Lo show trasformò la città di New York e le sue strade  in  vere e proprie passerelle di moda e  diede fama a brand come Manolo Blahnik, all’epoca conosciuto solo dalle nicchie di settore, le cui creazioni, a seguito della messa in onda degli episodi, divennero iconiche e bramate dal pubblico dei consumatori.

Sex and the City, però, non è soltanto responsabile delle tendenze costumistiche e relazionali dei millennial, ma altrettanto colpevole di aver provocato nel mercato cinese un utilizzo improprio  dell’identità del famoso stilista, costringendo l’azienda del calzolaio spagnolo a domare le normative cinesi in materia di marchi e difendere il suo nome e il suo brand in una battaglia legale che ha impegnato  l’azienda per ben 22 anni. .

Correva l’anno 2000 quando Fang Yuzhou, imprenditore e produttore cinese di calzature, cavalcando l’onda della serie tv, prese la strategica decisione di depositare prima dello stilista il marchio “Manolo Blahnik” presso l’ufficio competente cinese, immaginando e prevedendo che un agganciamento parassitario ai prodotti del calzolaio spagnolo gli avrebbe garantito una posizione privilegiata sul mercato  e, di conseguenza, un aumento di vendite e fatturato.

Siamo consapevoli che politiche economiche scorrette e comportamenti anticoncorrenziali di questo genere pregiudicano palesemente il mercato e il rapporto tra le parti  pertanto, sono, non solo rigorosamente sanzionate, ma altresì  inconcepibili da un punto di vista etico.

Secondo Ezra Pound, infatti, “non si può fare una buona economia con una cattiva etica”, ma è pur vero che  strategie e  cattiva etica hanno reso la Cina  la seconda potenza economica del mondo.

In effetti, una delle prime cose che gli economisti menzionano della Cina è che la sua economia è fondata sul sistema del “first to file”, che  tradotto significa  “chi prima arriva meglio alloggia”.

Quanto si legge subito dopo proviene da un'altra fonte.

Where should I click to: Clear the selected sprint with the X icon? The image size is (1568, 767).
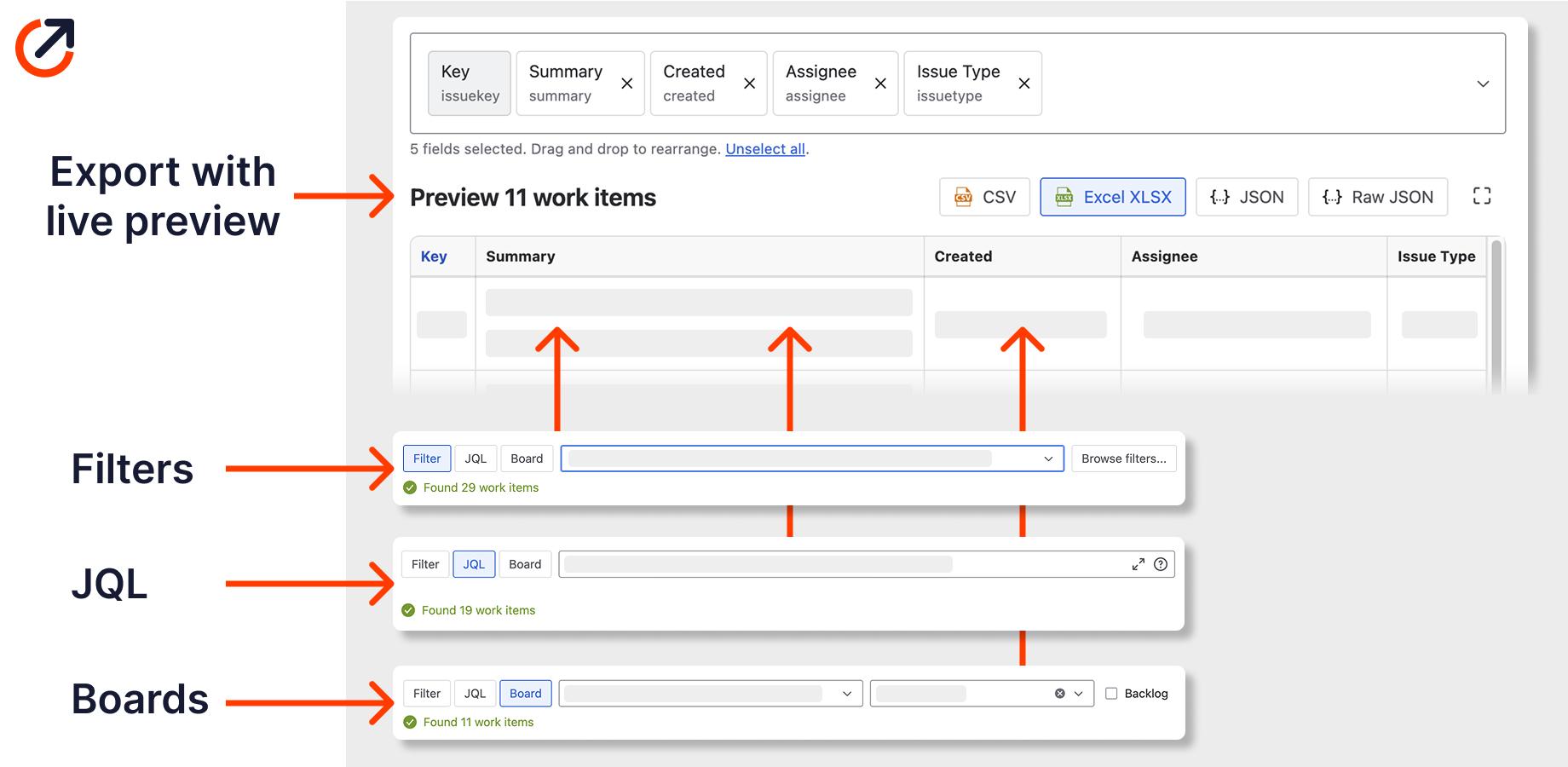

Seguendo questa politica e salvo rarissime eccezioni, i marchi registrati e utilizzati in Europa, Stati Uniti e Canada non godono di tutela in Cina, salvo che gli stessi non siano registrati nella Repubblica Rossa; ecco perché, chiunque deposita per primo un marchio in Cina ne diventa il legittimo proprietario, ostacolando a brand, soprattutto notori, l’entrata nel mercato cinese.

Logica vuole, quindi, che la rivendicazione del marchio da parte dell’imprenditore Fang Yuzhou venisse ritenuta dalle autorità giudiziarie cinesi legittima e forte, in quanto, per il principio del first to file, il deposito del marchio e la sua conseguente registrazione è avvenuta molto prima che l’azienda spagnola ne reclamasse i diritti per il suo preuso nell’altra parte del mondo.

Si può ben comprendere come le restrizioni legislative cinesi in materia di proprietà intellettuale  nel corso degli anni hanno reso aziende  del calibro di Manolo Blahnik inermi e impotenti  dinanzi ad agganciamenti parassitari ai  loro nomi e alle continue contraffazioni delle loro merci.

I depositi in malafede, i furti di proprietà intellettuale e le continue politiche anticoncorrenziali dei produttori locali degli ultimi anni hanno costretto il governo cinese ad intervenire con una serie di emendamenti che hanno radicalmente modificato la principale fonte normativa dei marchi,  la “Trademark Law of the People’s of China” ,  e le leggi sul copyright,  intensificando tutele e sanzioni.

Interventi normativi di questo tipo hanno consentito al re delle scarpe, non solo di vincere la vertenza contro l’imitatore cinese che gli aveva rubato l’identità dinanzi alla Corte suprema popolare cinese, ma di lanciare direttamente i suoi prodotti  sul mercato asiatico finora commercializzati tramite piattaforme terze. 

Un precedente giuridico che sicuramente permetterà a molte aziende attive nei settori Fashion e Food di difendersi dalla pirateria cinese.